What the exercise asks - This exercise calls for every record to be set down exactly.
* * *
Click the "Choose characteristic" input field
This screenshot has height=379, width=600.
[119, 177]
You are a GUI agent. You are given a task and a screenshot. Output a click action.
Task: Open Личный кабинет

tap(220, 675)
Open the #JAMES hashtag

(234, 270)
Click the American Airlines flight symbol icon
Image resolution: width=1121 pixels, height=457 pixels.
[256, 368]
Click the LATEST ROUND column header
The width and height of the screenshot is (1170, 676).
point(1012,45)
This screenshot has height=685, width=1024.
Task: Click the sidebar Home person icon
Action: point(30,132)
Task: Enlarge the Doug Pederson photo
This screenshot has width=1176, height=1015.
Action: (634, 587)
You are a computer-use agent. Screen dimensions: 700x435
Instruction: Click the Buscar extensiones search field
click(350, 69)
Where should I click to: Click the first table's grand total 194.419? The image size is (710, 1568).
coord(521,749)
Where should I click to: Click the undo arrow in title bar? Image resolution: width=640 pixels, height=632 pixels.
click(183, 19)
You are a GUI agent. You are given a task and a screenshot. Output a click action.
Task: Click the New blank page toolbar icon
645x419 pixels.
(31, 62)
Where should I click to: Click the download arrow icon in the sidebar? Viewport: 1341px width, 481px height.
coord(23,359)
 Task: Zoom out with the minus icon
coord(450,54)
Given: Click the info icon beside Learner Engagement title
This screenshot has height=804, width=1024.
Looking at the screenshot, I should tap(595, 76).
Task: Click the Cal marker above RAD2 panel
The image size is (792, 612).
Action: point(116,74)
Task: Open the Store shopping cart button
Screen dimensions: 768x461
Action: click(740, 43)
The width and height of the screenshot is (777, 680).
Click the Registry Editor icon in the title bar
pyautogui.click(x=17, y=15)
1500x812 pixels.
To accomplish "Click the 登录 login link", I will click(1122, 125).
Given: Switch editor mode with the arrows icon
* * *
Response -
Click the "Choose characteristic" input field
This screenshot has height=379, width=600.
[119, 177]
You are a GUI agent. You are given a task and a screenshot. Output a click action.
Task: Open Личный кабинет

tap(220, 675)
Open the #JAMES hashtag

(234, 270)
Click the American Airlines flight symbol icon
Image resolution: width=1121 pixels, height=457 pixels.
[256, 368]
Click the LATEST ROUND column header
The width and height of the screenshot is (1170, 676).
point(1012,45)
This screenshot has height=685, width=1024.
Task: Click the sidebar Home person icon
Action: point(30,132)
Task: Enlarge the Doug Pederson photo
This screenshot has width=1176, height=1015.
Action: (634, 587)
You are a computer-use agent. Screen dimensions: 700x435
Instruction: Click the Buscar extensiones search field
click(350, 69)
Where should I click to: Click the first table's grand total 194.419? The image size is (710, 1568).
coord(521,749)
Where should I click to: Click the undo arrow in title bar? Image resolution: width=640 pixels, height=632 pixels.
click(183, 19)
You are a GUI agent. You are given a task and a screenshot. Output a click action.
Task: Click the New blank page toolbar icon
645x419 pixels.
(31, 62)
Where should I click to: Click the download arrow icon in the sidebar? Viewport: 1341px width, 481px height.
coord(23,359)
 Task: Zoom out with the minus icon
coord(450,54)
Given: Click the info icon beside Learner Engagement title
This screenshot has height=804, width=1024.
Looking at the screenshot, I should tap(595, 76).
Task: Click the Cal marker above RAD2 panel
The image size is (792, 612).
Action: point(116,74)
Task: Open the Store shopping cart button
Screen dimensions: 768x461
Action: click(740, 43)
The width and height of the screenshot is (777, 680).
Click the Registry Editor icon in the title bar
pyautogui.click(x=17, y=15)
1500x812 pixels.
To accomplish "Click the 登录 login link", I will click(1122, 125).
Given: Switch editor mode with the arrows icon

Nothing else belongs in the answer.